Estes são progressos animadores para cientistas interessados em expandir nossa capacidade de estudar o oceano em constante transformação, algo que hoje é feito principalmente do espaço e por navios de pesquisa.
E se a tecnologia chegar a Vanuatu e à Nova Caledônia, um país insular vizinho, isso pode significar uma grande mudança na segurança pública. Os dois pequenos países são separados por uma área onde uma seção do leito oceânico está mergulhando ativamente sob a outra, isto é, uma placa tectônica oceânica está se movendo e mergulhando sob outra, causando os frequentes terremotos e tsunamis. Os residentes podem ter alguns minutos, ou mesmo segundos, para reagir a um alerta de tsunami. Segundo a nova modelagem da força-tarefa, apresentada na conferência da American Geophysical Union (AGU) em Chicago em dezembro, um Cabo SMART através dessa “zona de subducção” poderia estender esse tempo de aviso para 12 minutos. Também forneceria uma segunda conexão de alta velocidade com o mundo exterior para Vanuatu, reduzindo o risco de blecautes de comunicação como o que ocorreu no ano passado em Tonga, quando uma erupção vulcânica cortou o único cabo de telecomunicações do país.

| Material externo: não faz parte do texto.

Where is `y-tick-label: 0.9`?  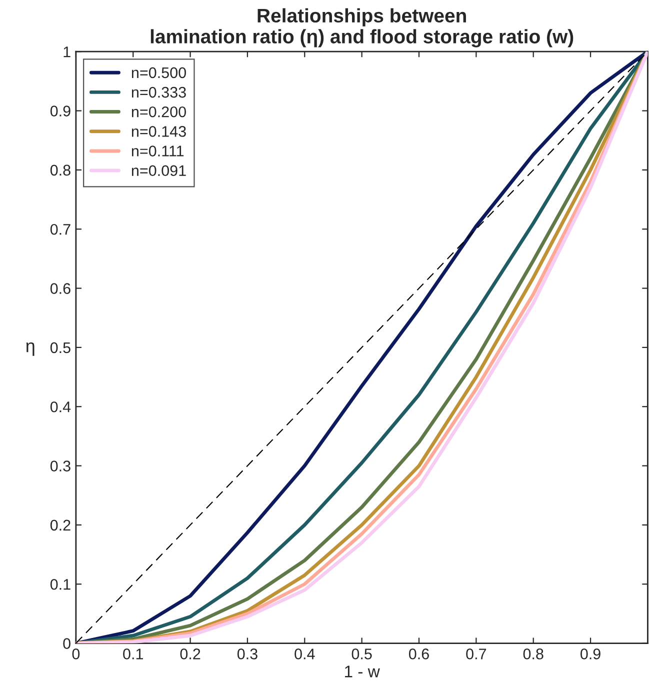 y-tick-label: 0.9 is located at coordinates (60, 111).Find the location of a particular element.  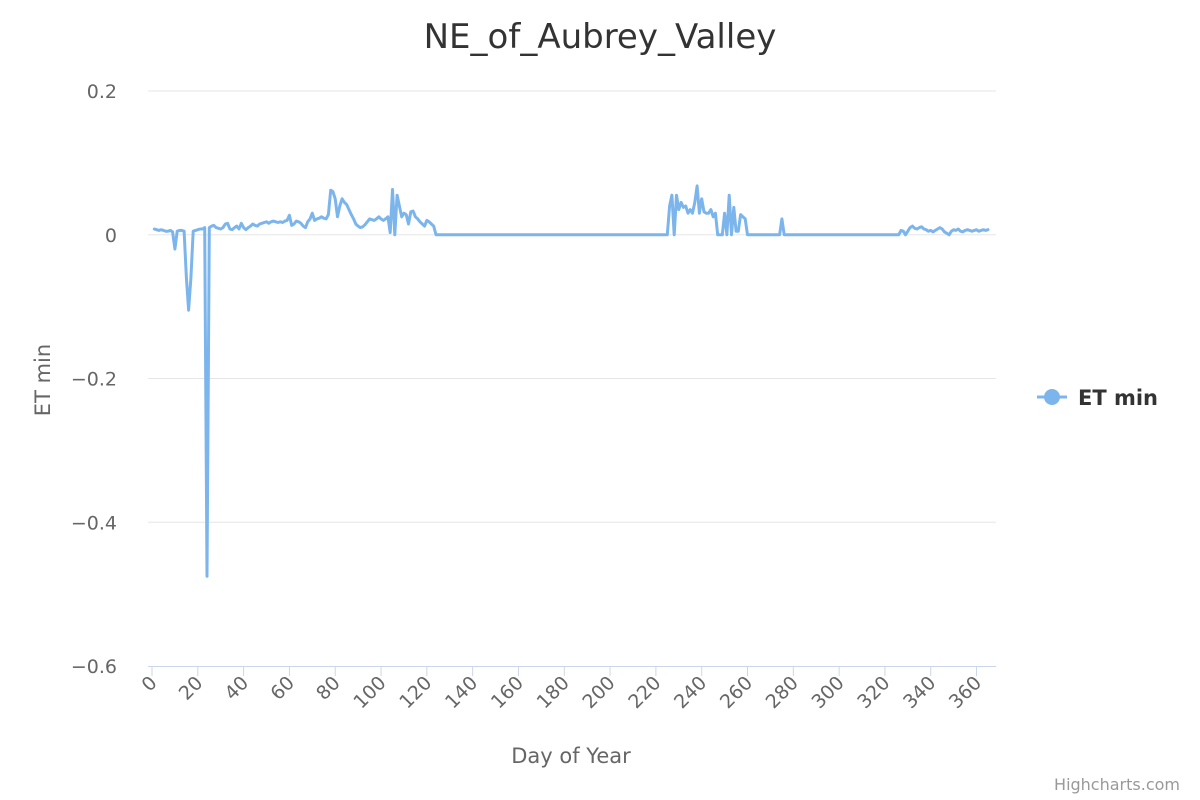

“Pode fazer uma enorme diferença se pudermos dar a uma comunidade tempo adicional de pelo menos cinco ou 10 minutos”, diz Laura Kong, membro da força-tarefa e diretora do International Tsunami Information Center (ITIC), um esforço conjunto da UNESCO e da Administração Nacional Oceânica e Atmosférica dos Estados Unidos (NOAA).
Os pesquisadores têm grandes esperanças e planos para os Cabos SMART. Além do cabo Vanuatu-Nova Caledônia, eles estão propondo projetos na Nova Zelândia, no Mediterrâneo, na Escandinávia e até na Antártida.
“Este é um primeiro passo para alcançar uma visão de longo prazo de instalar equipamentos no leito oceânico para fins climáticos e de alerta precoce”, diz Howe. “Esta é a primeira vez que o oceano profundo seria explorado dessa maneira”.
Christian Elliott é um jornalista científico freelancer de Chicago.